Entries provided Start Marker

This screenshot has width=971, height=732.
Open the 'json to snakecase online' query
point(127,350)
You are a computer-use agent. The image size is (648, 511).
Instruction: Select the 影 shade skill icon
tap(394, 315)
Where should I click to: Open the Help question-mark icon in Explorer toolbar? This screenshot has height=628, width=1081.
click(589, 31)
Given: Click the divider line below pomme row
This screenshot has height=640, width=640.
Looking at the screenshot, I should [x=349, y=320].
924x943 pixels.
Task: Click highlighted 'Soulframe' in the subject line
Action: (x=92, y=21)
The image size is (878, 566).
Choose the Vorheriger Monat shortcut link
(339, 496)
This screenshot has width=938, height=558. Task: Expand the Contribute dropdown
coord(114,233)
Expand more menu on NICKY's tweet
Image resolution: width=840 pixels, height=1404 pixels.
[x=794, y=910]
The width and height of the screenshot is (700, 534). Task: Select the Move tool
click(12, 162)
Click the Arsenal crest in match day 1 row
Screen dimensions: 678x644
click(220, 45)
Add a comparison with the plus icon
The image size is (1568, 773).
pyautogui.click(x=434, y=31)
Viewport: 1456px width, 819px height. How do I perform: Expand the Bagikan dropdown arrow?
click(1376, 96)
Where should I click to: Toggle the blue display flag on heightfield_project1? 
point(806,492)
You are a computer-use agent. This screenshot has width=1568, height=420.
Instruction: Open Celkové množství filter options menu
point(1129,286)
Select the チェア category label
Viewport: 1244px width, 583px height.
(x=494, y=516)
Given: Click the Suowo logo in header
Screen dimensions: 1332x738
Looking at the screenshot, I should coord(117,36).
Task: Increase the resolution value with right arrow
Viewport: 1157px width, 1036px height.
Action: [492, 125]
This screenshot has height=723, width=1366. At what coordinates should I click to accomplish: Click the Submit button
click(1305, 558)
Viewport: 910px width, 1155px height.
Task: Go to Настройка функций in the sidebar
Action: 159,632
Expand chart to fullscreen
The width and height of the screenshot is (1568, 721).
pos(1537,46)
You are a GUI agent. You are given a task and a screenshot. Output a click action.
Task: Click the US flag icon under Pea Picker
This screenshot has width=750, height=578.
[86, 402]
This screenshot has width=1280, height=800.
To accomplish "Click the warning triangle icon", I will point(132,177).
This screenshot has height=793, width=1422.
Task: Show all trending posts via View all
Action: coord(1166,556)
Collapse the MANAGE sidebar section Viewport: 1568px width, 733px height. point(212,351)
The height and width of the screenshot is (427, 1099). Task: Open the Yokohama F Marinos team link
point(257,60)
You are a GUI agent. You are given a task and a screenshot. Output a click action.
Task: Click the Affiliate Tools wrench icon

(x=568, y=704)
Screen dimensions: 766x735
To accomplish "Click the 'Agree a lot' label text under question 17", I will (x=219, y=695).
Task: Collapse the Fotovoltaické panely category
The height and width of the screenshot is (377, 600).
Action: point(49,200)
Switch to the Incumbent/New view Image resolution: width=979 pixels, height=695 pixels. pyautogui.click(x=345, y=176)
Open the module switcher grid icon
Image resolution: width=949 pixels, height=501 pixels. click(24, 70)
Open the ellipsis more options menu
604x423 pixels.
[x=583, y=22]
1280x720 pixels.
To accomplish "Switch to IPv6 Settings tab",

Entries provided End Marker

### [Task directions]
All lines above that hold the string "under" should be copied.

### [Finished task]
Task: Click the US flag icon under Pea Picker
To accomplish "Click the 'Agree a lot' label text under question 17", I will (x=219, y=695).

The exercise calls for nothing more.